By adding any of a half-dozen “emoticons,” users can cause their stand-ins to make an appropriate facial expression at a particular spot in the message. For example, instructing the image to wink as it said, “You want me to work the weekend? Oh, sure, sign me up for that,” would presumably clear up any confusion over the likelihood that you will show up for work Saturday morning.
In simplifying the software to run over low-bandwidth connections, some verisimilitude is sacrificed. If the stand-ins are less convincing, the audio and video are at least in sync.
Later this year, Facemail will let users speak into a microphone and have their stand-in deliver the message.
By the end of next year, users will be able to send LifeFX a digital or analogue photo of themselves and get a stand-in of themselves to use in e-mail, chat rooms and instant messaging.
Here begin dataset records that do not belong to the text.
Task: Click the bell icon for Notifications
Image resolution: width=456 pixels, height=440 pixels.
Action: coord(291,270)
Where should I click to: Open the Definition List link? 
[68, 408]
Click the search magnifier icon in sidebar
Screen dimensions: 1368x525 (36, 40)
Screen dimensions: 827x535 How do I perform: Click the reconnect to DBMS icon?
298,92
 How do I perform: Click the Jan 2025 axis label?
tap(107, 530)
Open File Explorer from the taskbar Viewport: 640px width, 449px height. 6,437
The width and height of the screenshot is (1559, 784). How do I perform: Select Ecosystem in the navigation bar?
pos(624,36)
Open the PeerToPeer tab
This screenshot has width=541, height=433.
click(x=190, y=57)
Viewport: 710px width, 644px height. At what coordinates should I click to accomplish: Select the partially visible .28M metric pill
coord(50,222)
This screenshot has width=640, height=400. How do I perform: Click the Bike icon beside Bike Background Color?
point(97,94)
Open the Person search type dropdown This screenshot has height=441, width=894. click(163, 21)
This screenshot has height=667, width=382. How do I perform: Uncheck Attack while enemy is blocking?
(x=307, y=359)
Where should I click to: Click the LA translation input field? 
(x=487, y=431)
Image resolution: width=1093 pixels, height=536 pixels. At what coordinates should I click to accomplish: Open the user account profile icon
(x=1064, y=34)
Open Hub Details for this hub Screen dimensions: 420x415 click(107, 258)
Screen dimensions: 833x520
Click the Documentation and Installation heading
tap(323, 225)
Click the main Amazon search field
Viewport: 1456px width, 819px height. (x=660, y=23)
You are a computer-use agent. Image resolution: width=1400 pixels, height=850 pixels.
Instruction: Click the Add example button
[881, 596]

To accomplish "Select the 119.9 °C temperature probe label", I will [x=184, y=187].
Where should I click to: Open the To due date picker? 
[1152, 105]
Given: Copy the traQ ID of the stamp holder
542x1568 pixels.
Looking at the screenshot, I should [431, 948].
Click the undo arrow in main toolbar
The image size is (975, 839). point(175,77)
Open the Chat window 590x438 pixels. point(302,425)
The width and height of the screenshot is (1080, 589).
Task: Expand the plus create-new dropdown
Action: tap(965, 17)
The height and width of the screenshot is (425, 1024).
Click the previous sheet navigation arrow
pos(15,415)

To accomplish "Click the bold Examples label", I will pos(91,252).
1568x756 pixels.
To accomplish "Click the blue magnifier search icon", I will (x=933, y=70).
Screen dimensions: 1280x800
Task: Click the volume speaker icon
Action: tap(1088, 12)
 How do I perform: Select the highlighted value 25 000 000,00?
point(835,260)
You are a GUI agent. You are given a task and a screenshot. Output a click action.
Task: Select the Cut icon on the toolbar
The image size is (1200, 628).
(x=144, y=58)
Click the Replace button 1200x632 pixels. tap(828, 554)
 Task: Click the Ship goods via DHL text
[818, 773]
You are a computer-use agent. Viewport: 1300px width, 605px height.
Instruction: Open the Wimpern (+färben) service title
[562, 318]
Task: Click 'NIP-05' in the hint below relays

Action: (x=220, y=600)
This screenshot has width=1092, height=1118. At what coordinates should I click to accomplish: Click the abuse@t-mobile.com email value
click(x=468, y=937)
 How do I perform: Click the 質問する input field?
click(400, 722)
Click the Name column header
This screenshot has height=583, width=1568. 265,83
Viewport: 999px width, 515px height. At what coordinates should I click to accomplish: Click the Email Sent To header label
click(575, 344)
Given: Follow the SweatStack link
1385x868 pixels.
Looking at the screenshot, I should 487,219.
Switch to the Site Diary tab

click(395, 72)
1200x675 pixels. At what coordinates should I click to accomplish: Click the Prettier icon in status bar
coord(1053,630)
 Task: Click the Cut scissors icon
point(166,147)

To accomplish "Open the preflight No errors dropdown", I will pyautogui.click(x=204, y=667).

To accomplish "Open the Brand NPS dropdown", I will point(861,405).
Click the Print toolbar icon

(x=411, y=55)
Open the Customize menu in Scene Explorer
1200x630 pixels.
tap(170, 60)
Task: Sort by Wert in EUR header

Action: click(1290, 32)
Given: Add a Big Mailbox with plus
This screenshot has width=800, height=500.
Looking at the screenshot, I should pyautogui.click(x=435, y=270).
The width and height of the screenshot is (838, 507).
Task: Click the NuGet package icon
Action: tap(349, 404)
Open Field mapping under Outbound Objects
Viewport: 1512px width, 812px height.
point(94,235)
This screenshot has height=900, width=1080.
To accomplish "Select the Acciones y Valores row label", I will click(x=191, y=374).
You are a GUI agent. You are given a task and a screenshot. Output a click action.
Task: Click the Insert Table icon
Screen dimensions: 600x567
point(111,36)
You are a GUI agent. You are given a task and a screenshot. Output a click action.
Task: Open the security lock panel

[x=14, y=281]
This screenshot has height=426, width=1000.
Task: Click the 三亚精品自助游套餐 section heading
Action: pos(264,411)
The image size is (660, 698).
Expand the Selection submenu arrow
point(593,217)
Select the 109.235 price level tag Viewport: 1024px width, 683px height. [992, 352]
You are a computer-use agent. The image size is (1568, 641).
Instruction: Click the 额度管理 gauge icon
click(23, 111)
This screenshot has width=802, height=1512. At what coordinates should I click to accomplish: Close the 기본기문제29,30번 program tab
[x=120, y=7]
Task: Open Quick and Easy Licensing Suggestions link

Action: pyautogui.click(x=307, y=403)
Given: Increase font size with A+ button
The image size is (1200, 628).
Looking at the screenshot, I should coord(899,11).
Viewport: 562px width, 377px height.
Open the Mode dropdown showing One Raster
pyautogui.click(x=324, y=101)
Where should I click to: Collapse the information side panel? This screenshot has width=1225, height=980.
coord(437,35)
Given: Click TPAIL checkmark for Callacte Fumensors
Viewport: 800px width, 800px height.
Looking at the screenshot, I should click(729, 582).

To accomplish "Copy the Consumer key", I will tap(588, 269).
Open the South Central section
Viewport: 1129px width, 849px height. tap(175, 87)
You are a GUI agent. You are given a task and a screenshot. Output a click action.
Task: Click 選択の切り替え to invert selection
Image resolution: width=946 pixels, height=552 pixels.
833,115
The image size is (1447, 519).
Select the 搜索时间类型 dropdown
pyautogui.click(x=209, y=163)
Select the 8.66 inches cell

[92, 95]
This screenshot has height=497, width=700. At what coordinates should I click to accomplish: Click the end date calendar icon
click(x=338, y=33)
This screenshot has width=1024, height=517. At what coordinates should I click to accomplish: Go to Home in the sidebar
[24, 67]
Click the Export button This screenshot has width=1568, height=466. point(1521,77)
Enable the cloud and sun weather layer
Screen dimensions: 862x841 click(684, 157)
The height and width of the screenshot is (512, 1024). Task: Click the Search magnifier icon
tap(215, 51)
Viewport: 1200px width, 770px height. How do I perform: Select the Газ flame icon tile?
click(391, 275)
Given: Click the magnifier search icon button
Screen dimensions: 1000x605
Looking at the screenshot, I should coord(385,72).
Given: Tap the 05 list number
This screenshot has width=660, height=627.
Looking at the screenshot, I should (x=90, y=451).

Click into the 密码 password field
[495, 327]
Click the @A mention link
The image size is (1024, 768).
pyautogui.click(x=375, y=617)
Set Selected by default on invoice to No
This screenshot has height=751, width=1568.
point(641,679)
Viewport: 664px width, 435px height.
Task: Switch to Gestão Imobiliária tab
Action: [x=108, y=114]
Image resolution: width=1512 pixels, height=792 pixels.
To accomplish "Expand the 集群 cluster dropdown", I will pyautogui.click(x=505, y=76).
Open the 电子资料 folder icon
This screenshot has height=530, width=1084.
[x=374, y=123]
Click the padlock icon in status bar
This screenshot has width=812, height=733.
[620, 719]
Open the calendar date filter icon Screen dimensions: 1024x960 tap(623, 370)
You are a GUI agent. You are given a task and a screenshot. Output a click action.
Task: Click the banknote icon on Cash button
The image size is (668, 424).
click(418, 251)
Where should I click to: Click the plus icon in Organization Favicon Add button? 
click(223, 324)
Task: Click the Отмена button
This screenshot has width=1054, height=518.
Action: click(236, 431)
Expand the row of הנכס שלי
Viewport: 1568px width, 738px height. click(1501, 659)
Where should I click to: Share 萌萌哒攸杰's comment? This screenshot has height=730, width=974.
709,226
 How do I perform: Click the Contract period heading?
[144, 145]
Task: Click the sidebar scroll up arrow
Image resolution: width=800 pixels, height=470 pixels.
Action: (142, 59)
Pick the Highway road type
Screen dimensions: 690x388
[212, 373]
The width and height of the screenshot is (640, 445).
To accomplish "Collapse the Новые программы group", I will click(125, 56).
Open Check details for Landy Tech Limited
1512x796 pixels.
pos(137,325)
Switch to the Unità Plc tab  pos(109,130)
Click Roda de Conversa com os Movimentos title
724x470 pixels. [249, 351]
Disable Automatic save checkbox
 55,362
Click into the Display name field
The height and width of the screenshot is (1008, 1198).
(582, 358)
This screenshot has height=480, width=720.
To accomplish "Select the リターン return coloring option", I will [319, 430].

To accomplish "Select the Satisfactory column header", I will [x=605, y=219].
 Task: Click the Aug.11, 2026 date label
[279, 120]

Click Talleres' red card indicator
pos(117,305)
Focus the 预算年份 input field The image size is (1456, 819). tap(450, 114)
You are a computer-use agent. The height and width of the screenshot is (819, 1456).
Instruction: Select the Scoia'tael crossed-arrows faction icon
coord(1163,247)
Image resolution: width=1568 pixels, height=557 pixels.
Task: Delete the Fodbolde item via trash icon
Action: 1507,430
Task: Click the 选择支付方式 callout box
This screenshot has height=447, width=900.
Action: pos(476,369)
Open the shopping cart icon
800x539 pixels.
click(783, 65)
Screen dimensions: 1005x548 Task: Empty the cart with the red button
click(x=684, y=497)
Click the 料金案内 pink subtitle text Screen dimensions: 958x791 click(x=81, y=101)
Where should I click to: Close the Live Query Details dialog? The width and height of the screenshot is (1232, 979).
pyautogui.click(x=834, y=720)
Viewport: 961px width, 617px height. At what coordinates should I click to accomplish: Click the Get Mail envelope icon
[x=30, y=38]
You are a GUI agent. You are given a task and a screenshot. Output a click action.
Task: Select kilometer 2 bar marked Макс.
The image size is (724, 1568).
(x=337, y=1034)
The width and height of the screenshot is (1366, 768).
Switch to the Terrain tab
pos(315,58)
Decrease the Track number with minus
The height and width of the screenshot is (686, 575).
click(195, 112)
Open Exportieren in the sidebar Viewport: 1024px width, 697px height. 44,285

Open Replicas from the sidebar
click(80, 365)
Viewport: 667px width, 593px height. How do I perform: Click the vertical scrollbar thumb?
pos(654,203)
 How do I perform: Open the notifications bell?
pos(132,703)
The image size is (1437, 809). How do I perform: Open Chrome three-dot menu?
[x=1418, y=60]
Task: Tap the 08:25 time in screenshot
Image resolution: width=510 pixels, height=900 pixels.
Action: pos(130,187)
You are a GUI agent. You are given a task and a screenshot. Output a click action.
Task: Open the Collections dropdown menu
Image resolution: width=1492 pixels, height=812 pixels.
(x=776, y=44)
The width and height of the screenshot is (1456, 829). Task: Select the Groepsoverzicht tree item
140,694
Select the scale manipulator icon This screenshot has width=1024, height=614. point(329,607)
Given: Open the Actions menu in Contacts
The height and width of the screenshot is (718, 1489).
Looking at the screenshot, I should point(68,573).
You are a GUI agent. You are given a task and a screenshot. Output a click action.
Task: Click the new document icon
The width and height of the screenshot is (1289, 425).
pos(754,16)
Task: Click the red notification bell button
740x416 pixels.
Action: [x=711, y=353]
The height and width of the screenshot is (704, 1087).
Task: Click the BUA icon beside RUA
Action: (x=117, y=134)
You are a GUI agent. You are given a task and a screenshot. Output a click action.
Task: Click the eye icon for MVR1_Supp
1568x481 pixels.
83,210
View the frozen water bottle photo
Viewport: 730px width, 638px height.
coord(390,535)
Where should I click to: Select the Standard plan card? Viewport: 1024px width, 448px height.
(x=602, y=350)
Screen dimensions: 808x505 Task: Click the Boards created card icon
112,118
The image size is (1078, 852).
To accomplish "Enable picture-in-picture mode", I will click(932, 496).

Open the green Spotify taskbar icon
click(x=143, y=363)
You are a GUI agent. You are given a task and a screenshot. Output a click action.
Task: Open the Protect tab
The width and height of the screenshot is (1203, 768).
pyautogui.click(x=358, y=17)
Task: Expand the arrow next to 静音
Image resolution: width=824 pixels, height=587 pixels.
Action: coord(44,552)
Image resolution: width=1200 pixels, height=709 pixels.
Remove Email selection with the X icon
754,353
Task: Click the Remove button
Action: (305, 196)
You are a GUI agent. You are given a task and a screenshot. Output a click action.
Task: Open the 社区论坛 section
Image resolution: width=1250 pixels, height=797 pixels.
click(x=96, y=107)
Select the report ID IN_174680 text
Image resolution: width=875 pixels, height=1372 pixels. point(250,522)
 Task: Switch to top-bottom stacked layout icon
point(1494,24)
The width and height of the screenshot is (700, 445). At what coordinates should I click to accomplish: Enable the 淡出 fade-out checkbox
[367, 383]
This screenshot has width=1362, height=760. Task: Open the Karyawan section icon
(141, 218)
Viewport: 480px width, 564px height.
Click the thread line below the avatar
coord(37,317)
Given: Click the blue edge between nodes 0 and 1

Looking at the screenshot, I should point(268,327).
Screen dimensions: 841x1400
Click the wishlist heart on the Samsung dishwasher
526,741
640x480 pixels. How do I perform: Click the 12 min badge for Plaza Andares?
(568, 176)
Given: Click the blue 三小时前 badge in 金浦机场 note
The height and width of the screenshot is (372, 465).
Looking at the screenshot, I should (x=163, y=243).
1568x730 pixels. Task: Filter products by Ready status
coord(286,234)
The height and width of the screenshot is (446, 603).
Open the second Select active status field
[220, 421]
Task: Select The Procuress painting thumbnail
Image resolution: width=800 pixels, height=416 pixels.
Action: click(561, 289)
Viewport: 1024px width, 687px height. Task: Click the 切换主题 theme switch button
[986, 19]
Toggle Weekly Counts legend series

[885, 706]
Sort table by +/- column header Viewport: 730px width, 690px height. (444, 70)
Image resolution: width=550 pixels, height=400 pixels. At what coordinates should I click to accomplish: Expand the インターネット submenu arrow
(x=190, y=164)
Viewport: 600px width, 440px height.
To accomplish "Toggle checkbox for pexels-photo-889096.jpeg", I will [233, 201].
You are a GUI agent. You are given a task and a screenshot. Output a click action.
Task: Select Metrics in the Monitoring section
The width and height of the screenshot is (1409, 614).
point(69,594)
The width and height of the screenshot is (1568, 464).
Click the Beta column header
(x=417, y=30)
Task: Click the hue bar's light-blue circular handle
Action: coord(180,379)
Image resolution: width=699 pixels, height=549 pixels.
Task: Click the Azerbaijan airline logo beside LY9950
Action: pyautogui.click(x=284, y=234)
Production: Please make Sidebar:
Novelty or new business tool?
By Sami Lais
Computerworld (U.S.)
The novelty of having a digital human read your e-mail aloud will attract Facemail’s first users but its effectiveness as a business tool will retain users, said spokespeople for LifeFX Inc.
The company last month released its first commercial product, Facemail, which lets users select one of five stand-ins, as LifeFX calls its digital avatars, to deliver their e-mail.
LifeFX is negotiating with two Fortune 100 companies to license the 3D talking heads for use on their Web sites, said Lucie Salhany, CEO and co-president of LifeFX. “Shopping-cart abandonment is a big problem,” she said. “Suppose there’s someone to help you through the process, or even to say, ‘Are you sure you don’t want to buy this?’ “
Perhaps, said Jackie Fenn, an analyst at Gartner Group. “But if you’re at work and you’re busily buying a sweater on-line, you may not want someone on your screen announcing it.”
And although Facemail’s inflection and visual cues may cut down on misunderstandings engendered by e-mail, as LifeFX claims, “it may prove disruptive in an office full of cubicles,” according to Fenn.
But e-mail is only the beginning, said Mark Sagar, vice-president of research and development at LifeFX. By linking the visual technology to artificial intelligence and an English discourse engine, a lifelike digital human can interact with users.
“Think of a HAL-like creature,” Sagar said, referring to the computer in Stanley Kubrick’s film 2001: A Space Odyssey.
“It’s a natural for telemarketing, call centres, help desks, any repetitive tasks,” Sagar said. It can also cut costs. “The average customer service call costs $US25 to US$33 per incident. Think of the savings if you can automate that.”
Much of what its avatars can do can also be done “in text, but it’s cold,” Salhany said.
“The biggest difference [the technology offers] is in adding sound,” Fenn said. But in “on-line retail, for a help desk, it could work. People react differently when a machine is humanized. Look at speech recognition – people start saying please and thank you, and they know they’re talking to a machine.”